Ein Panzerwagen donnert mit voller Wucht durch eine Haustür und schleudert eine Frau brutal gegen die Wand. Compton, Los Angeles, 1986: ein hartes Pflaster, um nicht zu sagen, Kriegsgebiet. Gewalt und staatliche Gegengewalt stehen auf der Tagesordnung, wer hier lebt, muss kämpfen oder untergehen – und wir sind dabei, der „strength of street knowledge“ beizuwohnen. „Straight Outta Compton“, F. Gary Grays Drama über die wegweisende Gangsta-Rap-Gruppe N.W.A. („Niggaz Wit' Attitude“), eröffnet mit dieser Verbalfanfare aus ihrem gleichnamigen Kultalbum und gibt damit die Richtung vor: Es geht um die Zementierung musikhistorischer Mythen mit den Mitteln des Biopics.

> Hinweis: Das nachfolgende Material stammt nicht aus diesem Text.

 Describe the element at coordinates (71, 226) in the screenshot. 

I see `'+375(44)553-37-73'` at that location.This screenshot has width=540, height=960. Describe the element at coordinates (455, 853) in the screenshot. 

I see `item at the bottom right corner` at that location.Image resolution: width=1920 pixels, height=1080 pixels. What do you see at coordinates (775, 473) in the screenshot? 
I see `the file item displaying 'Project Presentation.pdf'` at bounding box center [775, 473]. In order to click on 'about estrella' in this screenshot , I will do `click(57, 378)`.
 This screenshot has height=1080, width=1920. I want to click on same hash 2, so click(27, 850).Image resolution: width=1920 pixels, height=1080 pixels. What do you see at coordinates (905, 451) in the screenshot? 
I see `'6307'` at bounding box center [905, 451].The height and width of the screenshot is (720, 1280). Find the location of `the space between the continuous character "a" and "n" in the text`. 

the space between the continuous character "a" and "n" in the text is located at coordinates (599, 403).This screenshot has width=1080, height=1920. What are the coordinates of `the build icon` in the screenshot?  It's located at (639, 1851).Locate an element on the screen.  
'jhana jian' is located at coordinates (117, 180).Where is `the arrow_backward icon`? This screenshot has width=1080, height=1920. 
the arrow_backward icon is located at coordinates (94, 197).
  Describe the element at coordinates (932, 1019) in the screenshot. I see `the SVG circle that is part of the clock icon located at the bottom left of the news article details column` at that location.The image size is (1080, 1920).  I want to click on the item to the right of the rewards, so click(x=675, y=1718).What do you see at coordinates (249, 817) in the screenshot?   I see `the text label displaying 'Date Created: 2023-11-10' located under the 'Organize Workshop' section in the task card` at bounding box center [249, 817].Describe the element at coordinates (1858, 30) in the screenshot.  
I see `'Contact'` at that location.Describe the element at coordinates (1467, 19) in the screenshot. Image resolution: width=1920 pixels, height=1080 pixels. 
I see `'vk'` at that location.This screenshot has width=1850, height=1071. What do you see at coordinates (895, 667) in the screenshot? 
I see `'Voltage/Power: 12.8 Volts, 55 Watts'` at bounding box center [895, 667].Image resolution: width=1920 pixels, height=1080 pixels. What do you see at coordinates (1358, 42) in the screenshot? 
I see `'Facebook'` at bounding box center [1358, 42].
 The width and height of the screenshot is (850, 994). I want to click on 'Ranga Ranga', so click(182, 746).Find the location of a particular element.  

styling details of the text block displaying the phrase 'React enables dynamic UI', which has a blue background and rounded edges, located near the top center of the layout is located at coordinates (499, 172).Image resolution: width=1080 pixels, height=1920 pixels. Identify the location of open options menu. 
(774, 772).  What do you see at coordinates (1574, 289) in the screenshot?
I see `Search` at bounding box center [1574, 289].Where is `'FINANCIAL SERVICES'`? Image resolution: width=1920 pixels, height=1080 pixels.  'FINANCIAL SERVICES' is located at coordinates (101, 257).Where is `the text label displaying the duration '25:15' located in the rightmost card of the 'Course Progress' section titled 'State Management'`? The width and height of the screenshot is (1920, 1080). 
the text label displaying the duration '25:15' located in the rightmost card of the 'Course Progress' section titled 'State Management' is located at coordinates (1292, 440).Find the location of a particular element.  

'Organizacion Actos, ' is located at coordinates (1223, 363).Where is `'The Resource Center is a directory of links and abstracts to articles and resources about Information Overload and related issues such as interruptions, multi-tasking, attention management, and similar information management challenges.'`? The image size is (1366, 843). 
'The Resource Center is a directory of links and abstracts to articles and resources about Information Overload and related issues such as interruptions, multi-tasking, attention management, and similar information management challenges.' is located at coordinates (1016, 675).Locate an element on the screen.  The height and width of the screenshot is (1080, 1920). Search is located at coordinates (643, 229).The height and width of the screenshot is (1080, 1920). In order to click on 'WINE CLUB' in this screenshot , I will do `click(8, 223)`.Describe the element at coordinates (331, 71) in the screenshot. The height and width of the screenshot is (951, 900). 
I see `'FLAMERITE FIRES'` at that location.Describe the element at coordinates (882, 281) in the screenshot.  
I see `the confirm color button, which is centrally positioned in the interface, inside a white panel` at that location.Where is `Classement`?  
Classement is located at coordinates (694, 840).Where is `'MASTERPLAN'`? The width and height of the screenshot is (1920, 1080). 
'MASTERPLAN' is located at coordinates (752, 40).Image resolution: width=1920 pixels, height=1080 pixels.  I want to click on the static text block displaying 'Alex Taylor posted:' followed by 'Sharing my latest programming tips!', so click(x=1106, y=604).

Die Hauptfiguren werden bereits zu Beginn an ihr Band-Image gekoppelt. Dem Geschäftsmann Eric Wright (Jason Mitchell) begegnen wir bei einem Drogendeal, dem späteren Produzenten Andre Young (Corey Hawkins) beim Schwelgen im Jazzfunk einer Roy-Ayers-Nummer, O'Shea Jackson (verkörpert von dessen Sohn O'Shea Jackson Jr.) kritzelt anfangs Textzeilen in seinen Notizblock. Wer immer noch nicht weiß, um wen es hier geht, dem helfen Einblendungen der Pseudonyme: Eazy-E, Dr. Dre, Ice Cube. Die restlichen Mitglieder MC Ren und DJ Yella bleiben Randerscheinungen, auch auf den Kinoplakaten fallen sie hinter den Stars der Geschichte zurück – schließlich haben sie den Film nicht mitproduziert.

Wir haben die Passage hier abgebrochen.